Rewrite the part of the records that opens with the line containing "You are a GUI" and closes with the line containing "[x=276, y=30]", changing "navigation header" to "top toolbar" and keeping everything else the same. Give only those lines, and leave out the pictures.

■ Dataset rows ■
------------------------------

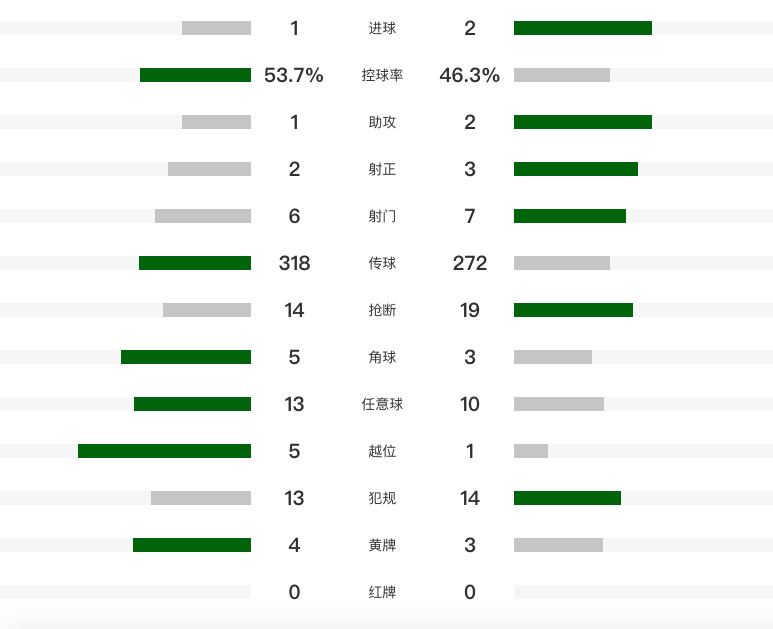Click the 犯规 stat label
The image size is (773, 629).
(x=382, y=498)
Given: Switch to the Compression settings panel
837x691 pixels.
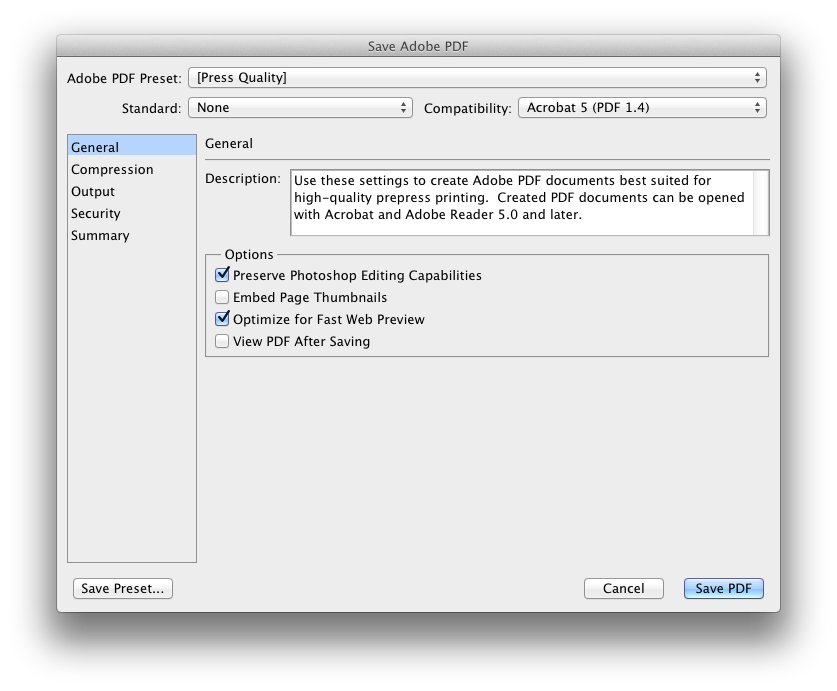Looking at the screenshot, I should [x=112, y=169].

------------------------------

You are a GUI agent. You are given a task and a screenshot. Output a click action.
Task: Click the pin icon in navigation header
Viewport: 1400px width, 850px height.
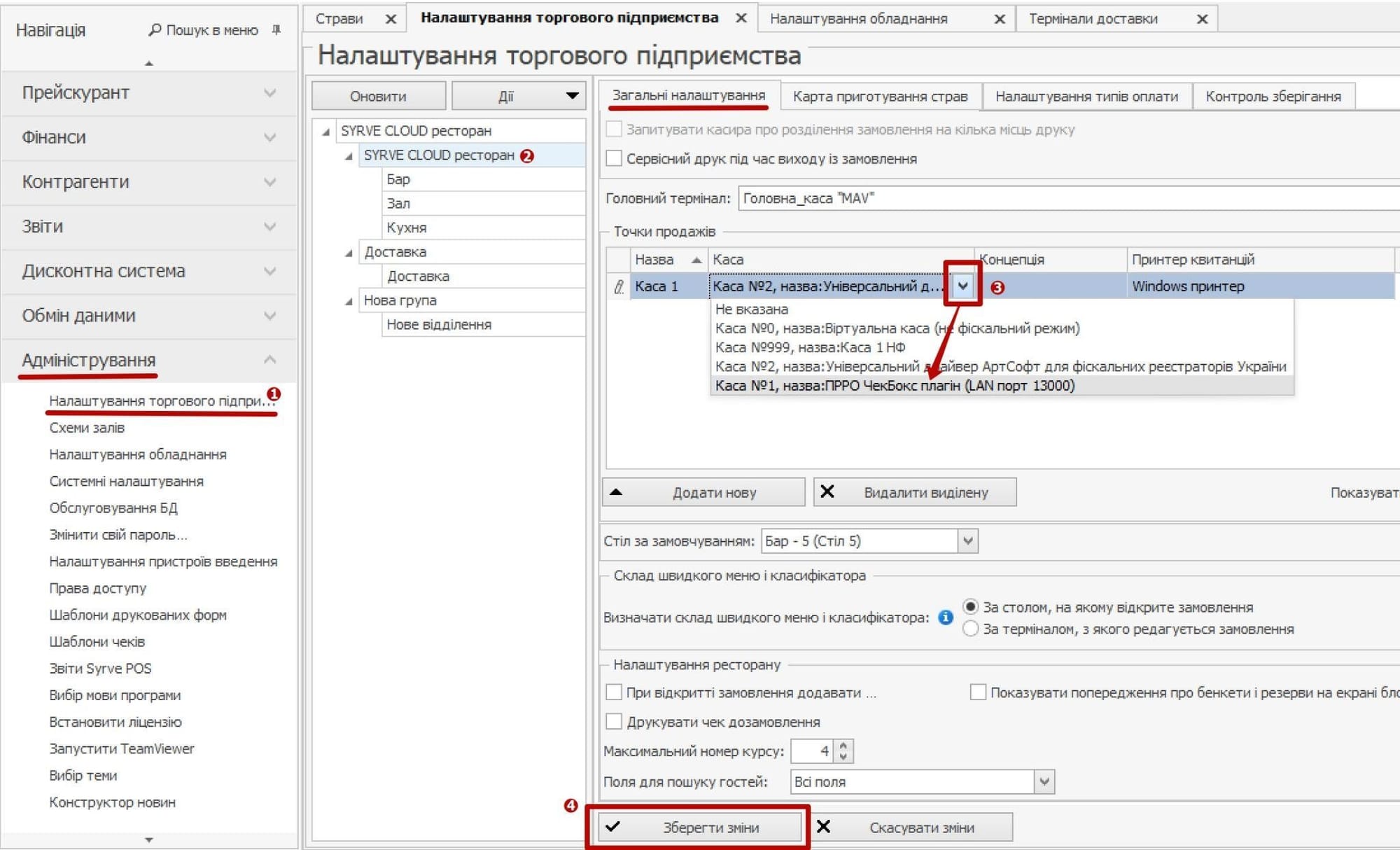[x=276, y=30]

------------------------------

■ Right answer ■
You are a GUI agent. You are given a task and a screenshot. Output a click action.
Task: Click the pin icon in top toolbar
Viewport: 1400px width, 850px height.
[x=276, y=30]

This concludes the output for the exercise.